--- START ---
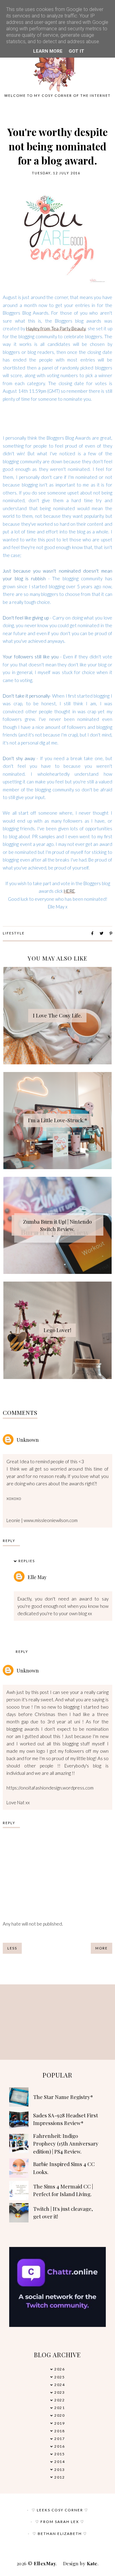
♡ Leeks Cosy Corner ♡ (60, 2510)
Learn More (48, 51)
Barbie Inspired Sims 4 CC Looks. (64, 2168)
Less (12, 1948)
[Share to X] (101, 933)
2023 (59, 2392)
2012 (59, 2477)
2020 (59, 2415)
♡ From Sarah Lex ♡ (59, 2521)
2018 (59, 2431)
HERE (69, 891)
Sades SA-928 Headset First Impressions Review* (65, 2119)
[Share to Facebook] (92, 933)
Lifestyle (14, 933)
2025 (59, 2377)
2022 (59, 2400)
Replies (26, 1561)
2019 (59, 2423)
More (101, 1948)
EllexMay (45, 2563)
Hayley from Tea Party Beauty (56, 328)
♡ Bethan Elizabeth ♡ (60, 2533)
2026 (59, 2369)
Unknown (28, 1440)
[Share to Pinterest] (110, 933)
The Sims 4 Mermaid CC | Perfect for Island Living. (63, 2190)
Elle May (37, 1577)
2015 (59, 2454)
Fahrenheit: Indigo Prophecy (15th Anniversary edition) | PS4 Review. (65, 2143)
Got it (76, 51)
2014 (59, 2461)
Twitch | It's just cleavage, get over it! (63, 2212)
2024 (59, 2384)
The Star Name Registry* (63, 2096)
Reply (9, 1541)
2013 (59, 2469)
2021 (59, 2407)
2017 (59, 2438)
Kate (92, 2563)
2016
--- END ---
*Task brief*
Which lines above run from the one containing "Learn More (48, 51)" down to the one containing "Elizabeth ♡ (60, 2533)"? Repeat exactly those, both ends included, and nothing else.

*Reply*
Learn More (48, 51)
Barbie Inspired Sims 4 CC Looks. (64, 2168)
Less (12, 1948)
[Share to X] (101, 933)
2023 (59, 2392)
2012 (59, 2477)
2020 (59, 2415)
♡ From Sarah Lex ♡ (59, 2521)
2018 (59, 2431)
HERE (69, 891)
Sades SA-928 Headset First Impressions Review* (65, 2119)
[Share to Facebook] (92, 933)
Lifestyle (14, 933)
2025 (59, 2377)
2022 (59, 2400)
Replies (26, 1561)
2019 (59, 2423)
More (101, 1948)
EllexMay (45, 2563)
Hayley from Tea Party Beauty (56, 328)
♡ Bethan Elizabeth ♡ (60, 2533)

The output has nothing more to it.